Nerra heard something else then; it wasn’t a hunting horn, but it was still the sound of someone close by. She thought she caught a glimpse of someone in the trees, a young boy, perhaps, although it was hard to tell for sure. She found herself worrying then. How much had he seen?
Maybe it was nothing. Nerra knew there had to be people somewhere else in the woods. Maybe they were charcoal burners or foresters; maybe they were poachers. Whoever they were, if she kept going, Nerra would probably run into them again. She didn’t like that idea, didn’t like the risk of them seeing more than they should, so she threw herself off in a new direction, almost at random. She could find her way through the woods, so she wasn’t worried about getting lost. She just kept going, spotting holly now and birch, celandine, and wild roses.
And something else.
Nerra paused as she caught sight of a clearing that looked as though something large had been in it, branches broken, ground trampled. Had it been a boar, or maybe a pack of them? Was there a bear about somewhere, large enough that maybe the hunt was needed after all? Nerra couldn’t see any bear prints among the trees though, or indeed anything at all that suggested something had come through on foot.

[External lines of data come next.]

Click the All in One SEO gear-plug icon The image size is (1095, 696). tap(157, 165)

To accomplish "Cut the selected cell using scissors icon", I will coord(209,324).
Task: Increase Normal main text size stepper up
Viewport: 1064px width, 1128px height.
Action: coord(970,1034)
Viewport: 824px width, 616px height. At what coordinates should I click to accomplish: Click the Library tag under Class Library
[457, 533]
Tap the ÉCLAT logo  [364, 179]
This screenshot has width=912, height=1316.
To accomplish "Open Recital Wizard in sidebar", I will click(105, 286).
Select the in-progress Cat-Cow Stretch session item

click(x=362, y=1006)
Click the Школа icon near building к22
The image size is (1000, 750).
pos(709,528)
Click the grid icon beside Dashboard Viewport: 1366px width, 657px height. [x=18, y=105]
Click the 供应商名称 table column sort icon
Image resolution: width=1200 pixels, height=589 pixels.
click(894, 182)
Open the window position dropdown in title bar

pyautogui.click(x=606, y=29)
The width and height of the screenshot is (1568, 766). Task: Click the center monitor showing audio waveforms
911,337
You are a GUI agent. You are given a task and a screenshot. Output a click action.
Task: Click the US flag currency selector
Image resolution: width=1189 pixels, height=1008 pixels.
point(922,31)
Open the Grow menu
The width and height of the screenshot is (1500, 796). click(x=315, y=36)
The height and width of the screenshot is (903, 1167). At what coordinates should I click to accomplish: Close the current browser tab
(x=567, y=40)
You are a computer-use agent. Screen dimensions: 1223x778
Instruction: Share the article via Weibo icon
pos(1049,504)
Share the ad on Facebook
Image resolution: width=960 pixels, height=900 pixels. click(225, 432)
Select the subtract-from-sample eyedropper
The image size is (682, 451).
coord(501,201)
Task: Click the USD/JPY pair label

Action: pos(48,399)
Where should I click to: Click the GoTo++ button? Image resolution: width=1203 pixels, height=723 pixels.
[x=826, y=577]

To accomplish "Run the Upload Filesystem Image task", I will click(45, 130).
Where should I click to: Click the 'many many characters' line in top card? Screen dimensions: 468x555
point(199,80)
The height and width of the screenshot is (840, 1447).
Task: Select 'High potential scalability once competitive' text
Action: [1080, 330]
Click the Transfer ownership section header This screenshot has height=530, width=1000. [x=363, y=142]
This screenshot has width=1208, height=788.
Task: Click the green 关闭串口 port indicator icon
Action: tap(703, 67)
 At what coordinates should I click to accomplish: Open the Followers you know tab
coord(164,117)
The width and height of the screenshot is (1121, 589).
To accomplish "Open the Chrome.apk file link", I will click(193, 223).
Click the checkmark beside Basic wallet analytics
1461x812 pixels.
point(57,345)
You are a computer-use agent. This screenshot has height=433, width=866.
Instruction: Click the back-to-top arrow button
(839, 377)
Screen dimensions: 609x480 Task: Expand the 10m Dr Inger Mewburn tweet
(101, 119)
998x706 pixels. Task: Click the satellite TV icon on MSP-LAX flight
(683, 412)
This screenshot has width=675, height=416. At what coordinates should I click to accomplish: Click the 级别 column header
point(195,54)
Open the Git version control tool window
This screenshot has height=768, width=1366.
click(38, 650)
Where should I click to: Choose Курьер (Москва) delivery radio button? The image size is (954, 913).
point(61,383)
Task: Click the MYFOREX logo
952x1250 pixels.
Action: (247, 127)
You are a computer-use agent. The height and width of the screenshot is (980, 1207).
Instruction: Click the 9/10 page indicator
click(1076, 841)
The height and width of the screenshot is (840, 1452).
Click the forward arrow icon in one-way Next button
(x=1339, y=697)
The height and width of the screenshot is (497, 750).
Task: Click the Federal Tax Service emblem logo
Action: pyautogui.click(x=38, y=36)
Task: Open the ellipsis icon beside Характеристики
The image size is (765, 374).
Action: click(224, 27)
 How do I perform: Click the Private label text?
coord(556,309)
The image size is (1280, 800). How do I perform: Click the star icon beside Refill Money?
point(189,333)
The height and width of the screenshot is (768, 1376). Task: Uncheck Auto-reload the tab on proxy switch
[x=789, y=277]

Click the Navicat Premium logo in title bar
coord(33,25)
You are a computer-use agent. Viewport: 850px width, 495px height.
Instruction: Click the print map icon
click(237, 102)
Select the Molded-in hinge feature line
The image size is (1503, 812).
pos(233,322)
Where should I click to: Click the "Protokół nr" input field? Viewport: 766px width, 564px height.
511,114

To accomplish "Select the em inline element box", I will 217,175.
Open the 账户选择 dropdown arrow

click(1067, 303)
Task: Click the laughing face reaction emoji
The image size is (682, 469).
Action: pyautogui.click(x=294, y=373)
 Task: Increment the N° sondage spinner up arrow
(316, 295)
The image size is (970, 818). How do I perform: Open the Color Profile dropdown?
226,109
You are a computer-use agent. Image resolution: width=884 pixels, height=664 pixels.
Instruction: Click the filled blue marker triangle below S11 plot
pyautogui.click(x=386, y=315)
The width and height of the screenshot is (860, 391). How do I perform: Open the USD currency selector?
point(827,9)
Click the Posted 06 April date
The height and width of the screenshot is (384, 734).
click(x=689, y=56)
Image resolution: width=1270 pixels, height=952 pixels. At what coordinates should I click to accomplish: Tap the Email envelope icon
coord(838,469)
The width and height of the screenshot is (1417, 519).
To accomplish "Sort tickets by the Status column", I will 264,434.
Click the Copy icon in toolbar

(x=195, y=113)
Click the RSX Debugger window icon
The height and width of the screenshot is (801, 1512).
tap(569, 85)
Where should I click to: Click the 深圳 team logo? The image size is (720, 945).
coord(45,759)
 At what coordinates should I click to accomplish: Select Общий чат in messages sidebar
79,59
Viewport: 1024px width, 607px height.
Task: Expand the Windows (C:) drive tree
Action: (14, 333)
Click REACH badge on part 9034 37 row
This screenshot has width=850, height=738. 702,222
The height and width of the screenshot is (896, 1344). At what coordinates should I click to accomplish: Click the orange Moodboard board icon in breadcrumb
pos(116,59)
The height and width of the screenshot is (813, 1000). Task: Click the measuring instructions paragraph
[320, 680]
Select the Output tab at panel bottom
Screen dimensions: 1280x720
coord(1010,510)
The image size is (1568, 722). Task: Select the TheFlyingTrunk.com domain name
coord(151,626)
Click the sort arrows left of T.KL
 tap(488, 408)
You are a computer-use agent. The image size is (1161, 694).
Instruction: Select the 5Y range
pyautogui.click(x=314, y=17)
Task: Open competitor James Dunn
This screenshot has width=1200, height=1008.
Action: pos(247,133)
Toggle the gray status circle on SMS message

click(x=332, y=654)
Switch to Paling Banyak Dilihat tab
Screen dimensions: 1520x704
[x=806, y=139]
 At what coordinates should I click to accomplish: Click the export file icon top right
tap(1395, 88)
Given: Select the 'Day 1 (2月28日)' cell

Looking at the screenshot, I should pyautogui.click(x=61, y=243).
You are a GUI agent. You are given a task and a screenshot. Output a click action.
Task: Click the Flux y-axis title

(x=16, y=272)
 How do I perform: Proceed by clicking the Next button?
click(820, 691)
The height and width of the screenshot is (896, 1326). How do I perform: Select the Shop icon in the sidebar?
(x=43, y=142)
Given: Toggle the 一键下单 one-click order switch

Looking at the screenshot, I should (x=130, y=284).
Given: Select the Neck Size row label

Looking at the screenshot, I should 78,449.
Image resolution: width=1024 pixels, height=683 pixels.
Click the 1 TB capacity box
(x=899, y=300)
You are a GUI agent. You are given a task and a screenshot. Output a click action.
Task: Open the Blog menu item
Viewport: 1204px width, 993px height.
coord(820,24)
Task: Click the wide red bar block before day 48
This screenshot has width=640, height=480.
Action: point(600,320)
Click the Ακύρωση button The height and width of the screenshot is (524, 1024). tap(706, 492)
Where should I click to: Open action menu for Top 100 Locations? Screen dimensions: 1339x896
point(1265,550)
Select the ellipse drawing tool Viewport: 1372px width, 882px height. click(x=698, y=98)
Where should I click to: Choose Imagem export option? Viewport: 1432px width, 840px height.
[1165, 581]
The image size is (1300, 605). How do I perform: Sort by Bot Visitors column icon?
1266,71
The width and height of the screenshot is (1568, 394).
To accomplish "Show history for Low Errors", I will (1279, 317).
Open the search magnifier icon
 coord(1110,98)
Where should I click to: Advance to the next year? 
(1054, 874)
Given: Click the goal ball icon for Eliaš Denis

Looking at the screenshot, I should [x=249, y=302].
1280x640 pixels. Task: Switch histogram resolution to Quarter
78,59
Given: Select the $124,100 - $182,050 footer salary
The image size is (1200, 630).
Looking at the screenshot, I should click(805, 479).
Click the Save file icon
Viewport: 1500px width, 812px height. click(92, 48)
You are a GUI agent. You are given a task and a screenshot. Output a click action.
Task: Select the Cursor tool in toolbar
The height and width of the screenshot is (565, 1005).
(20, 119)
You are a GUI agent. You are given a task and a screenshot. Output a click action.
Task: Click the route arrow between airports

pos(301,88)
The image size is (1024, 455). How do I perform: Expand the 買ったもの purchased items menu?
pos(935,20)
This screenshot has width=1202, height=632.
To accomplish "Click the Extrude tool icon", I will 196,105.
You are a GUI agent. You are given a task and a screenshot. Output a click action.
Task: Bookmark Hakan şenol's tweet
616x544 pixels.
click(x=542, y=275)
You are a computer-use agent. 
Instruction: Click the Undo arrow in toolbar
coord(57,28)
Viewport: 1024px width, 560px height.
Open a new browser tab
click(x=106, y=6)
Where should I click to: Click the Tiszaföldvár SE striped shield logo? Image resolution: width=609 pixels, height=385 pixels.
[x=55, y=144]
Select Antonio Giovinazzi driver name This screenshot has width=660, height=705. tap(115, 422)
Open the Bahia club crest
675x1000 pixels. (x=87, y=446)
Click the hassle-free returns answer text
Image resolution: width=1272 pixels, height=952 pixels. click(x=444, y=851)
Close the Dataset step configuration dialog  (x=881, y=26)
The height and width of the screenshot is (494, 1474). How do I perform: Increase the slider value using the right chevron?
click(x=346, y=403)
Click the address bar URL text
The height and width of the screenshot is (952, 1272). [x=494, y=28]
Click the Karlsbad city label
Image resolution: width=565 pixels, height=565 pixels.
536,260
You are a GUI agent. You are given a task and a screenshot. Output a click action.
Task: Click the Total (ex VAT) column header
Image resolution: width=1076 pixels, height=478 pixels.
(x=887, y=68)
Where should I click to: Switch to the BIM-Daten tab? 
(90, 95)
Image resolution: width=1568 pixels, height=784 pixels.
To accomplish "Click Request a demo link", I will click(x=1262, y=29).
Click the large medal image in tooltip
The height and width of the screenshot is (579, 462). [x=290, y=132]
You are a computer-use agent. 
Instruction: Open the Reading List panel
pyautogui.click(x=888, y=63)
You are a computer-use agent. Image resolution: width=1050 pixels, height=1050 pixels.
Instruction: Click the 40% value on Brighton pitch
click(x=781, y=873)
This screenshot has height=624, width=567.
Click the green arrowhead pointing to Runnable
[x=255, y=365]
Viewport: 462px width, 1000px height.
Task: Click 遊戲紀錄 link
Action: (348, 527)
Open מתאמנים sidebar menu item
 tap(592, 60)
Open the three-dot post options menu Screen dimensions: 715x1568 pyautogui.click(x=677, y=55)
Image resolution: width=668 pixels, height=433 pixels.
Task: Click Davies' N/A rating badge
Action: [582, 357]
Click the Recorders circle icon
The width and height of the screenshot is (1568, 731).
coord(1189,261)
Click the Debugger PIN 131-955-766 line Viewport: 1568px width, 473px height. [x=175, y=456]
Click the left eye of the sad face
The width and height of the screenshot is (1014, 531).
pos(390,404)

She could see an egg though, sitting in the middle of the clearing, rolled onto one side on the grass.
She froze, wondering.
It can’t be.
There were stories, of course, and the castle’s galleries had some petrified versions, devoid of any life.
But this… it couldn’t really be…
She made her way closer to it, and now she could start to take in the sheer size of the egg. It was huge, big enough that Nerra’s arms would barely have fit around it if she had tried to embrace it. Big enough that no bird could have laid it.
It was a rich, deep blue that was almost black, with golden veins running through it like streaks of lightning across a night sky. When Nerra reached out, ever so tentatively, to touch it, she felt that the surface of it was strangely warm in a way that no egg should have been. That, as much as any of the rest of it, confirmed what she had found.